▶ **READING TEXT**:

Wednesday, 16 September 2015

SYMI, HOME OF THE CROSSED ANCHOR

Nysiros to Symi Port to Pedi, Symi

GIALOS, THE PORT OF SYMI 
21st August 2015

From Nysiros we sailed with Pip on board to Symi port where we holed up for a few days of gusty weather. Symi port is the most picturesque deep natural harbour surrounded by steep hills and rocky crags. Plastered across this, Italianate, neo classical dolls houses are jammed in at different angles. It's just stunning gazing at the quirky layout of houses over the centuries. With a historic preservation order on it, much of the houses are crumbling and derelict.

The downside is it was high summer. It was hot and Symi is the victim of it's own charming popularity. There were simply too many boats for the harbour. A stone's throw from Turkey, overrun with refugees, way overcrowded with very big ferries, gulets, megayachts, cargo ships, tripper boats, yachts and fishing boats all at once! It's also a wankers paradise and a mooring nightmare. Symi is the home of the crossed anchor. At days end enormous megayachts congregate in a display of mega vanity. Ok for the owners maybe but hard work for the crew. They aren't exempt from the crossed anchor dramas or bad holding either. From about 5.00pm everyday the megayachts swarm in, creating a ferocious wash that richochets through the yacht moorings sending masts lurching like a trade show for metronomes.

▶ **RECORD EXTRACTS**:
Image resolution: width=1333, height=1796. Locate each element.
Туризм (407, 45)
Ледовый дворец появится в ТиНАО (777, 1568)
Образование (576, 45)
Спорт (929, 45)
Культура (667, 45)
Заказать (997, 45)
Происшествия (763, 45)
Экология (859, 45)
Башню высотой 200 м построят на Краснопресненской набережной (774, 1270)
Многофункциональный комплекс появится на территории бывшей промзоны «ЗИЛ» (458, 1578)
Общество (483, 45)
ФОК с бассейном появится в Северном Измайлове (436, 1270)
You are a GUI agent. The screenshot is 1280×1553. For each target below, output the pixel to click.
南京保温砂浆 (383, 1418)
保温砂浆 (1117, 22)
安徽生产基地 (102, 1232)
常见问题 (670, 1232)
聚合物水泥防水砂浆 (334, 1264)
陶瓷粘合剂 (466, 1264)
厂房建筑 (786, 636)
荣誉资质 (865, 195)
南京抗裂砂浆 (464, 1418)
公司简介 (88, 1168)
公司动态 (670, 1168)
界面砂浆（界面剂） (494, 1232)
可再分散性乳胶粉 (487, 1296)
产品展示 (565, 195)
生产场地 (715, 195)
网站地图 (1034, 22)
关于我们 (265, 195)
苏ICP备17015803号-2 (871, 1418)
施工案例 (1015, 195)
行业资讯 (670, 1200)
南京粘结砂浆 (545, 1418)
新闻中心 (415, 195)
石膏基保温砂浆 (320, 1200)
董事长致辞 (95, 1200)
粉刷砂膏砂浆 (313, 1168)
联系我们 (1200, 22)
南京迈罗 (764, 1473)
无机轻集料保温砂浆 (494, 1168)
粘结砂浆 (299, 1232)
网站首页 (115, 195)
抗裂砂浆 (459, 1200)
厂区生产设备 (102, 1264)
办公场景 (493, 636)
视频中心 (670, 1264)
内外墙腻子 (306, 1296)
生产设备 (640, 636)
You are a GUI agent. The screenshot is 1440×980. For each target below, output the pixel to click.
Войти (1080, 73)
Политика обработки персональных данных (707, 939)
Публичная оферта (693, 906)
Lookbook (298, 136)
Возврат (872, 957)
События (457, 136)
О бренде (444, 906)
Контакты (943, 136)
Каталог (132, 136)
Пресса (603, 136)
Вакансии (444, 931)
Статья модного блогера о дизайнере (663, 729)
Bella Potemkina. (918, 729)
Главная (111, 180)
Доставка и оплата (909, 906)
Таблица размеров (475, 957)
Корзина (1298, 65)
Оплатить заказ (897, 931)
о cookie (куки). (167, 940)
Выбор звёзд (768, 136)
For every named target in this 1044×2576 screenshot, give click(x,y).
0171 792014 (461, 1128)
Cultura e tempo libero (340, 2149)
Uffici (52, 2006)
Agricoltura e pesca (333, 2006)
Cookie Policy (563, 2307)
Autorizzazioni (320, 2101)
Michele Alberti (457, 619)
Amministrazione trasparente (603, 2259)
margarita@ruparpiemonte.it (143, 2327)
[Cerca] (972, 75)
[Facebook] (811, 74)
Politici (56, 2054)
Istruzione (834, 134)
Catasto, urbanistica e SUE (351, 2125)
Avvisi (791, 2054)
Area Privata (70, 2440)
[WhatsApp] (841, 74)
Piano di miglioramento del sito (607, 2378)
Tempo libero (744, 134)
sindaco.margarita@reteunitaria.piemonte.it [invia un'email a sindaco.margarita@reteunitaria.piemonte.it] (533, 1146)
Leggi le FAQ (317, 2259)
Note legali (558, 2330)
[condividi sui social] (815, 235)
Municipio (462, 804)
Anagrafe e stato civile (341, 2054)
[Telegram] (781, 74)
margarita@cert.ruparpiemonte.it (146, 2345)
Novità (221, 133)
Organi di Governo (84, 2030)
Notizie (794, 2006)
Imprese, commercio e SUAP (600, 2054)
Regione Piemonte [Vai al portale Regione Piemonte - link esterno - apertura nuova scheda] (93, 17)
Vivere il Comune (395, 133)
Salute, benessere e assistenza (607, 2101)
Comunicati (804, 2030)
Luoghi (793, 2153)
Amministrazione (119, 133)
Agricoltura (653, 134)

▶ **STATED EXERCISE**:
Continue the Symi sailing account from its last sentence.

▶ **EXERCISE RESULT**:
So why did we spend four nights in Symi Harbour? We were sheltering from the predicted Meltemi gusts although they didn't really crank up til the third night. Med mooring in Symi hasn't been our most relaxing time, in fact it was a bit of a nightmare. We've never been so tested. Heat stress, anchoring stress, we weren't alone. There were several re anchorings due to crossed chains on the south side of the harbour. Everyone on the other side pointing to their chains trying to ward off a crossed anchor. When the boat mooring next to us paid out all their chain and were down to a very small rope that was never meant to be tested, they blew on to us pushing our stern into the wall. It was about this point I said to Anne “we're getting the flock out of here!” We cast off, upped anchor again and headed on to the other side. Things improved slightly on the northern side of Symi harbour but we still had the Meltemi gusts to contend with. The gloss on the carefree sailing life was all but gone according to Anne.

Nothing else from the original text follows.